Здешние места для Ивана Николаевича представляли собой как бы огромную топографическую карту, размеченную названиями и именами, упомянутыми только в бунинских повестях и рассказах.
— Вот эта дорожка упоминается Иваном Алексеевичем в рассказе «Дубки»… Там было поместье, где Сверчок шорничал… Это место из «Журавлей»… Этот лесок связан с рассказом «Волки»…
Все эти деревенские «планты» описаны Иваном Алексеевичем в «Суходоле» и в «Деревне»… Временами казалось, что он все это выдумывает, настолько все то, о чем он говорил, было знакомо для него и обыденно. Он напоминал мне иногда одного из героев Паустовского, учителя географии в Киевской гимназии, который, рассказывая гимназистам об Амазонке, приносил на урок бутылочку с подкрашенной водой, якобы собственноручно взятой им из великой реки во время путешествия в Южную Америку.
— Приезжайте на следующее лето, — сказал Иван Николаевич, прощаясь. — Пора бунинский дом восстанавливать. Пора.

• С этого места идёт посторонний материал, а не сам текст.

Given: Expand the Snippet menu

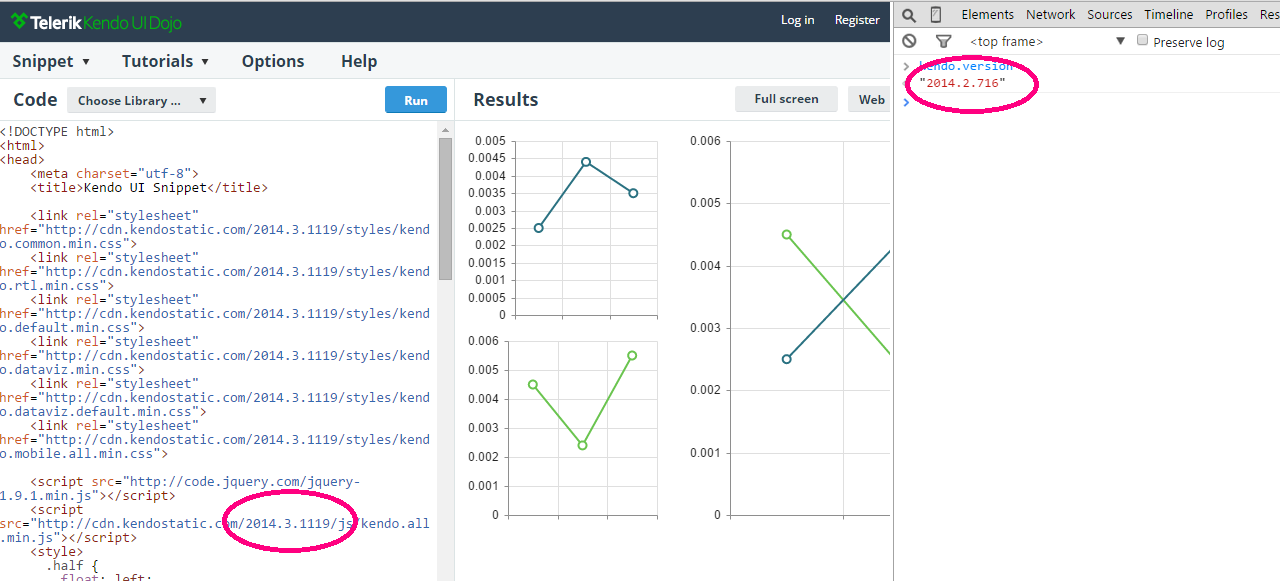Looking at the screenshot, I should point(51,61).
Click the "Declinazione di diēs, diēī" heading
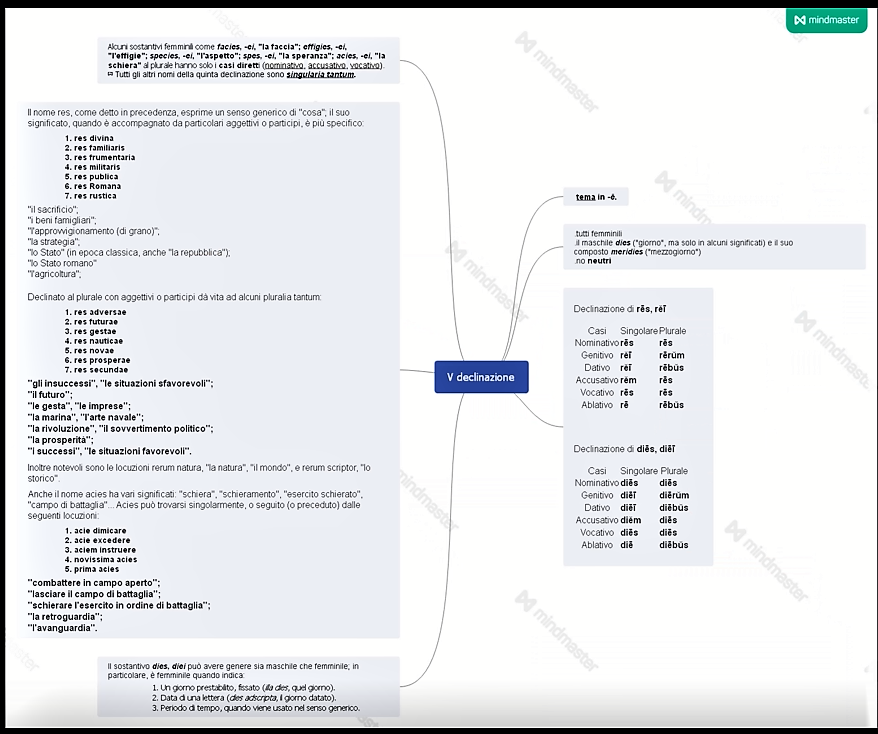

Наше возвратное посещение Ельца пришлось на выходной день. Народу на улицах было немного. Городок, казалось, дремал в этот жаркий день, укатанный по самые крыши зеленью. Это был первый город, в котором побывал Бунин, будучи еще ребенком. Здесь он учился в гимназии, живя нахлебником у богатых мещан. Здесь он впервые влюбился и любовь эту сохранил в своей душе на всю жизнь. «Ах, как давно я не был там, сказал я себе. С девятнадцати лет. Жил когда-то в России, чувствовал ее своей, имел полную свободу разъезжать куда угодно, и не велик был труд проехать каких-нибудь триста верст. А все не ехал, все откладывал. И шли и проходили годы, десятилетия. Но вот уже нельзя больше откладывать: или теперь, или никогда. Надо пользоваться единственным и последним случаем, благо час поздний и никто не встретит меня».